An agreement has been signed off by California Attorney General Edmund G. Brown Jr. on Aug. 14 that requires AstroTurf, LLC reformulate its artificial turf products so that they contain lead levels of less than 100 parts per million (ppm). It’s a ruling that is aimed at ensuring the safety of balls fields and playgrounds used by children.

The ruling goes further, requiring the lead levels to be reduced even further to 50 ppm by June 2010. It has been found in testing by both the Center for Environmental Health (CEH) as well as the Attorney General’s office that some AstroTurf products contained more than 5,000 ppm of lead.

If the existing stocks do not meet the standards agreed to in this ruling, AstroTurf will be prohibited from selling it. The company must also notify customers who had AstroTurf installed over the last 5 years with a warning letter.

The warning will (1) inform customers that the turf products contain lead; (2) explain “good maintenance practices” that can effectively reduce exposures to lead; and (3) advise the customers of the availability of the program to test and replace old turf products.

Making an announcement about the agreement Brown said, “As schools and daycare centers replace grass with artificial turf, extreme care must be taken to minimize lead exposure.

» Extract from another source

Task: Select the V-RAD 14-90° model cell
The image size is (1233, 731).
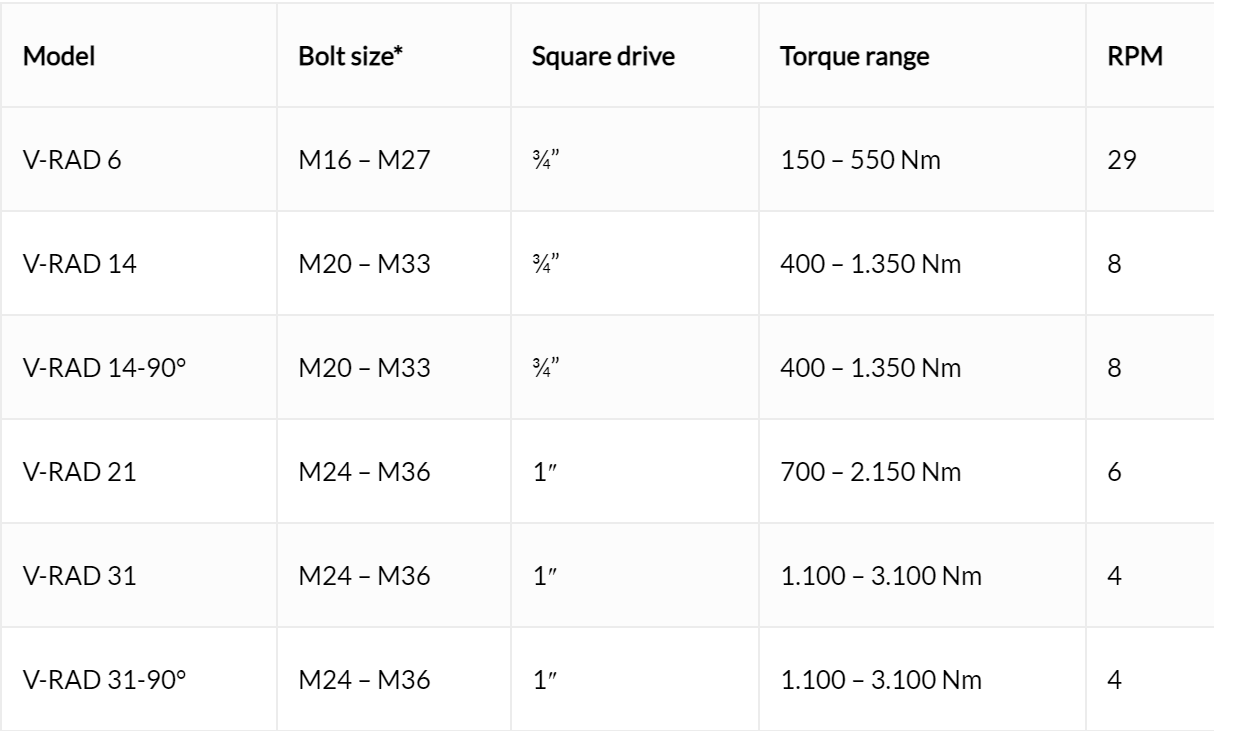Action: pos(138,366)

This agreement is the first of its kind and will help make playgrounds and ball fields safe for our children.”

AstroTurf President Bryan Peeples said in a statement, “Out of concern for the health, safety and welfare of the citizens of California and all of the folks who come in contact with any of our products, we took immediate action. Our products were already deemed safe by national standards. We respect the additional concerns of California, and have already eliminated any intentionally added lead.”